Tengesdal signed for Viking ahead of the 2003 season, one year after he left the club. Under Roy Hodgson's command, Tengesdal was playing regularly on the right back and received praise for his performances, and also played for Viking in the 2005–06 UEFA Cup. After he retired, Tengesdal said he was at his best during the time with Hodgson as manager.

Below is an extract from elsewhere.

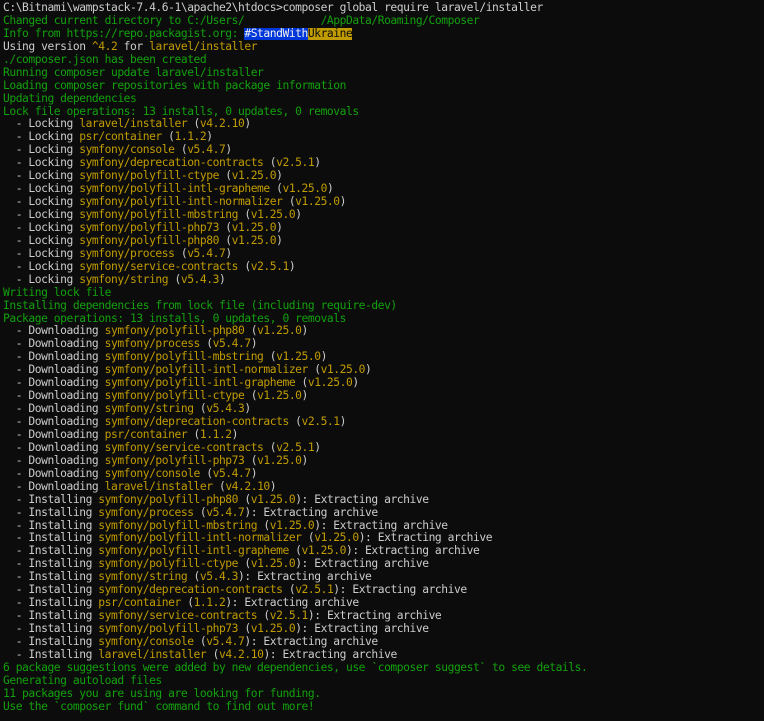 Image resolution: width=764 pixels, height=721 pixels. I want to click on terminal-highlight-text: 1.1.2, so click(216, 434).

While playing for Randaberg in 2008, Tengesdal got an offer from the First Division side FK Haugesund, which he turned down. He played one season in Randaberg before he retired because of problems with a hip. Tengesdal was diagnosed with osteoarthritis, and replaced both his hips at the age of 33. By that time, virtually all the cartilage in his hip socket had disappeared, which meant that there was no shock absorption between the hip bone and the hip socket and bone against bone in every movement caused him excruciating pain. Two weeks after the surgery, he threw away his crutches.

==International career==
Tengesdal played five matches for Norway U17 in 1997, and seven matches for Norway U21 between 2000 and 2001.

==Coaching career==
Tengesdal was the manager of Randaberg alongside Bjarte Lunde Aarsheim in 2009. He joined the coaching staff of his childhood club Egersund ahead of the 2011 season. He left the position as assistant to Bengt Sæternes in 2013 to become an adviser in FK Vidar.